AIM:
Return, unchanged, the lines of the records from the start through the line containing "[x=1057, y=22]", with that line included.

SUPPLIED MATERIAL:
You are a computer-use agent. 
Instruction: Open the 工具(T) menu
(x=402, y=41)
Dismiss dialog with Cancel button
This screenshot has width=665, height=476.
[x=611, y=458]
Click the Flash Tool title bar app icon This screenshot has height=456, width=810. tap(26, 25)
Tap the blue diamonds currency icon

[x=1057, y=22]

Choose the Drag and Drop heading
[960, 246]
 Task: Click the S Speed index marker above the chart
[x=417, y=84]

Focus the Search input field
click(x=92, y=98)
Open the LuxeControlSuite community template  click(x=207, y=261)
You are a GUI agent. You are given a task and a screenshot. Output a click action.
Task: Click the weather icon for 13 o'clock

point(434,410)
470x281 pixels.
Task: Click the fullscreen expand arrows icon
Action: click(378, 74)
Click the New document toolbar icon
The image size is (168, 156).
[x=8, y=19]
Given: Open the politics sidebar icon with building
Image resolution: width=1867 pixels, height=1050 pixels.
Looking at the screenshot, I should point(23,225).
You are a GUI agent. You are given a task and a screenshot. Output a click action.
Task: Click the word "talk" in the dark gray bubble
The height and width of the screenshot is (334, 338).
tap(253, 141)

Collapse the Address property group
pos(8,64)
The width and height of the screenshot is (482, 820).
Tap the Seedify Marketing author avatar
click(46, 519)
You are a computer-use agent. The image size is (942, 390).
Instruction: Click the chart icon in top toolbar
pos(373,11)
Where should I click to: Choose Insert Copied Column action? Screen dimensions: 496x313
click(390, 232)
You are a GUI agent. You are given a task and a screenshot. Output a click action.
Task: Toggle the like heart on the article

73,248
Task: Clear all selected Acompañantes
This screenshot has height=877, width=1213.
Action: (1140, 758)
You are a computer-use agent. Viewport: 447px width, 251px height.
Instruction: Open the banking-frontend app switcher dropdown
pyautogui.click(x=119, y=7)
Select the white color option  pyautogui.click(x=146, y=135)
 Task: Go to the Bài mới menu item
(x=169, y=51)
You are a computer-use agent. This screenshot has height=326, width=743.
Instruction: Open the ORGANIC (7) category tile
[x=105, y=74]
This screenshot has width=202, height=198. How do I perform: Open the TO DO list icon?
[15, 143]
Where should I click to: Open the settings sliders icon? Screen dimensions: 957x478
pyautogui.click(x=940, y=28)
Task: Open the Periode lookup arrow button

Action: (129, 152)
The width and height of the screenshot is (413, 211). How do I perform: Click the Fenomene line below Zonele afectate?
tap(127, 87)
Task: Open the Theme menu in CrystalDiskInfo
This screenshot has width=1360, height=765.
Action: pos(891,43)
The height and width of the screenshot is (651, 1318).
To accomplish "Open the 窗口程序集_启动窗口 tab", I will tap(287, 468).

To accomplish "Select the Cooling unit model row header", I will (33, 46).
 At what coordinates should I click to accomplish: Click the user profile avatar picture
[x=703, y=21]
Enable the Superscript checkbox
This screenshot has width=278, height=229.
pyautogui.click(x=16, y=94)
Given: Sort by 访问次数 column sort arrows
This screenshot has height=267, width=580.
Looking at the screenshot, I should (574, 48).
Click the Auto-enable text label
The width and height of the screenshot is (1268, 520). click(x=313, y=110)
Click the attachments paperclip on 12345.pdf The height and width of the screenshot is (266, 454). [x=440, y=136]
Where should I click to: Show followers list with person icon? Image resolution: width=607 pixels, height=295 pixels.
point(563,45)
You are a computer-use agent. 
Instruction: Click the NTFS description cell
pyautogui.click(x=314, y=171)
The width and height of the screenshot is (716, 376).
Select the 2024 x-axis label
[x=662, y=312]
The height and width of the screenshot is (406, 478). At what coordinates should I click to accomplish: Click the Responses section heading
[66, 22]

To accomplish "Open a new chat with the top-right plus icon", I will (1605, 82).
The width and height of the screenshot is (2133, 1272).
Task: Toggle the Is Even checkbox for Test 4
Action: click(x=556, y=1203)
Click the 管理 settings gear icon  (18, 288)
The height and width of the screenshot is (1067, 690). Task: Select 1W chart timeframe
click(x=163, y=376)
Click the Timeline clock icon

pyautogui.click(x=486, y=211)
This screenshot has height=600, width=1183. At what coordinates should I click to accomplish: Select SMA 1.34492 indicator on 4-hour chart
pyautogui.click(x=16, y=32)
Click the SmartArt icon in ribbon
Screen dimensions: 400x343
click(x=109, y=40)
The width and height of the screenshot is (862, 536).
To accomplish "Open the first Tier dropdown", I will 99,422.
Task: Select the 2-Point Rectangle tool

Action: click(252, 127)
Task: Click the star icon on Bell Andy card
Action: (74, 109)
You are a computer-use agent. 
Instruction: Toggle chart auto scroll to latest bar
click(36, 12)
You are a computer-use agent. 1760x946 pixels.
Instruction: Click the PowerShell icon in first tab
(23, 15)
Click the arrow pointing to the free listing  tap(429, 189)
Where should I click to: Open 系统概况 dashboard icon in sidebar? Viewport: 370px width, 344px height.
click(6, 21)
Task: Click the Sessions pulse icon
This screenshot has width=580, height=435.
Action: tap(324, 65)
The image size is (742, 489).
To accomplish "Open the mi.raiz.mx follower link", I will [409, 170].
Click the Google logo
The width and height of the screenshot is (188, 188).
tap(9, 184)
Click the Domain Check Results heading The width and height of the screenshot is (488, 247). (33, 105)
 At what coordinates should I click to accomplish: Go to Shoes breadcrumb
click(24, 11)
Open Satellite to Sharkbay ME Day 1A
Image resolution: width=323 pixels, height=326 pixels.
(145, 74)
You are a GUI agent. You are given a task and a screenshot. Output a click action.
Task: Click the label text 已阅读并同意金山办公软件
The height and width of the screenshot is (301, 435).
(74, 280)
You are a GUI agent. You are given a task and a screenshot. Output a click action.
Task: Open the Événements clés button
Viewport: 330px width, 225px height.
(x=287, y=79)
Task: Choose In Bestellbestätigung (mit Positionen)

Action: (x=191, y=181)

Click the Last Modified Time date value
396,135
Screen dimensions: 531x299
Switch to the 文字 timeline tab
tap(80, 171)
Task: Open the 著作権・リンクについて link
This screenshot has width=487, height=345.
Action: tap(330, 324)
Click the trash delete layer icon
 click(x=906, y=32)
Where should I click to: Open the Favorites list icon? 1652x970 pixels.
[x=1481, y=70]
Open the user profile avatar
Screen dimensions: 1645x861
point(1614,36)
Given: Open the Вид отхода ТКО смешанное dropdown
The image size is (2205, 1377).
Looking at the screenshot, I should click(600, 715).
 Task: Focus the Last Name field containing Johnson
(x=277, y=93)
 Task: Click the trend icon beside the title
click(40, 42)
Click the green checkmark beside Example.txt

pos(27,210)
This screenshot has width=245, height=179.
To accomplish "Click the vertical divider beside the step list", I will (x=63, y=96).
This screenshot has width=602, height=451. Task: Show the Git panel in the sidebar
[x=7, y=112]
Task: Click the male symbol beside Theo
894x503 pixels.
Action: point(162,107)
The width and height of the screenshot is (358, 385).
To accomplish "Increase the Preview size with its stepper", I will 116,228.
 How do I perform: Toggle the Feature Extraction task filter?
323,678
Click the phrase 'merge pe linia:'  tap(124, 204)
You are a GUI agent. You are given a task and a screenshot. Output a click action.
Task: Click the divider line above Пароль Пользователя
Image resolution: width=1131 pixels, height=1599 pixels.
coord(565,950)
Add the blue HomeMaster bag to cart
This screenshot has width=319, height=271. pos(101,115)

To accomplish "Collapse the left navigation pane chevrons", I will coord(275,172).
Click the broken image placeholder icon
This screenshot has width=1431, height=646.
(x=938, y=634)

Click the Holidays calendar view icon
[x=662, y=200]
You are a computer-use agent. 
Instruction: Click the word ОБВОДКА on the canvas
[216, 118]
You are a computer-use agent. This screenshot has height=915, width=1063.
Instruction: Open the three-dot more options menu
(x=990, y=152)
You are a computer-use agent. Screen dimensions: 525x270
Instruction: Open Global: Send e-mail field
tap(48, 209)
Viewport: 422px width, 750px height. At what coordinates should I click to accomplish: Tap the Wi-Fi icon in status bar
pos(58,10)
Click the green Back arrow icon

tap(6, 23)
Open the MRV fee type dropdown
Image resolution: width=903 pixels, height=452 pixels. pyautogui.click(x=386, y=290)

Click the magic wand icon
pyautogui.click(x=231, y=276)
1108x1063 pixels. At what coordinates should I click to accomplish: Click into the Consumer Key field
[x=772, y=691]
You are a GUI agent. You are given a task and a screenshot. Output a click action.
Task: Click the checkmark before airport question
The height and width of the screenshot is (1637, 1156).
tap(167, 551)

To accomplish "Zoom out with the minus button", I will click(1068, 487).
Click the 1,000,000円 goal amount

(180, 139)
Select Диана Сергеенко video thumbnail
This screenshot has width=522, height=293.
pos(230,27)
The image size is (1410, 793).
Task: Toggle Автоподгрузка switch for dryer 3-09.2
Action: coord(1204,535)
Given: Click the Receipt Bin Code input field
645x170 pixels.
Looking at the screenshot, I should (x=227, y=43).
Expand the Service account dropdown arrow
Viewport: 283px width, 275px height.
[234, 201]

RESPONSE BELOW:
You are a computer-use agent. 
Instruction: Open the 工具(T) menu
(x=402, y=41)
Dismiss dialog with Cancel button
This screenshot has width=665, height=476.
[x=611, y=458]
Click the Flash Tool title bar app icon This screenshot has height=456, width=810. tap(26, 25)
Tap the blue diamonds currency icon

[x=1057, y=22]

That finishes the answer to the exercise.